毒気を抜かれてしまったゾロは、彼に背を向け放り投げてあるダンベルに手を伸ばした。
「つえーんだなぁ」とルフィは嬉しそうに彼をみるだけだ。

「仲間になったら頼れそーだぞっ、ルフィ」

「おー!いいなっ、それ」

「あーじゃぁ、申し訳ないが次の島まで頼めないか?」

チョッパーとルフィの言葉が聞こえていないふりをして、流して頼み込んだ。

「おぃ、一緒に海賊やろぅ!」

「「またかっ」」

彼の頼みをさらに流してルフィはお決まりの台詞。
毎度のことながらナミとウソップは飽きれてしまう。
そんなやり取りさえ、微笑ましく楽しく思えてしまうロビンを彼はそっとサングラス越しに見る。その目はきっと柔らかい。

「ぃや、有り難いんだが断る」

「なんでだ?楽しいぞ、海賊」

癖なのか、また後頭部をがしがしする仕草をしながら困ったように言うが、ルフィはいつもの調子だ。
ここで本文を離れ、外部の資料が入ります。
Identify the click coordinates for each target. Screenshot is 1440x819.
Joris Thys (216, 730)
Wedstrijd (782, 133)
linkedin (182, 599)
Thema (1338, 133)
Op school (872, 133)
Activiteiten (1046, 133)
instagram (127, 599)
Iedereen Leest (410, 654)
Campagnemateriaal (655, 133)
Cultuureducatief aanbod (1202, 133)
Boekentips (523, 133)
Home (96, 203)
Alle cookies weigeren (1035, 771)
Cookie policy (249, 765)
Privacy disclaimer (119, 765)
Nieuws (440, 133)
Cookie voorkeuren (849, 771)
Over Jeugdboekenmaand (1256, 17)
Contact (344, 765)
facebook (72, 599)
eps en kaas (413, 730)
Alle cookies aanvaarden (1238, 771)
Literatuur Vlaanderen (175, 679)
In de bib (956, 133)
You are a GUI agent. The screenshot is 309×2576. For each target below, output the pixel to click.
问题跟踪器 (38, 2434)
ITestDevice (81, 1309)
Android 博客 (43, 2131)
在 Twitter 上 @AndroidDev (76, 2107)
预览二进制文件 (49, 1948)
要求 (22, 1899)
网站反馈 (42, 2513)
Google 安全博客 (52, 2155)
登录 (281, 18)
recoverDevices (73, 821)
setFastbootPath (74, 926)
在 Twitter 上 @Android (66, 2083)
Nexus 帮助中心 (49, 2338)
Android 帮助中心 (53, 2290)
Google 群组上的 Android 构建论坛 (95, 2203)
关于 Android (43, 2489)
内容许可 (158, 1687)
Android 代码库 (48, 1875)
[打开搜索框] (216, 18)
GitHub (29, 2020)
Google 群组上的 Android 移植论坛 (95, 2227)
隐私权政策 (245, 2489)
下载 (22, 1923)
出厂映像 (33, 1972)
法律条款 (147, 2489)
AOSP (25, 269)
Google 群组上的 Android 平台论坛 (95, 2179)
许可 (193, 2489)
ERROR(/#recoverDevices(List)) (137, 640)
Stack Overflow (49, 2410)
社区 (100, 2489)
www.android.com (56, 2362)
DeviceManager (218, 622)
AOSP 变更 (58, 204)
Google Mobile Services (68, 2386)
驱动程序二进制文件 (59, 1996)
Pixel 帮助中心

「ぃや、だからね・・「諦めなさい。うちの船長、決めたら絶対譲らないから」

年下のルフィをなだめるように言おうとするが、ナミに遮られた。

「それに、ロビンはうちのクルーだから。側にいられるわよ?」

遠回しにロビンと彼の関係を探ろうとするナミ。目が怪しい。
しかし、彼は「んー」と言いながらロビンを見る。

「なぁ、ロビン。ここは楽しいか?」

「ええ。とっても」

ロビンの答えに彼は笑った。そんな短いやり取りで済ませてしまう。





畏まったように、彼は右手を胸に当て、軽く頭を下げて言った。
「では、船長。名はヒロ・ネブラディア・グリード。一応、札付き通称“黒翼”4億6000万ベリー。あんまし戦ったりは好きじゃないが、剣士として厄介になるよ」

「おぅ!!」

ルフィにとっては気にならなるようなことではないのだろう。
ヘラッと笑う彼からは想像がつかないほどの額に、ロビンを除く他のクルーは驚かずにはいられない。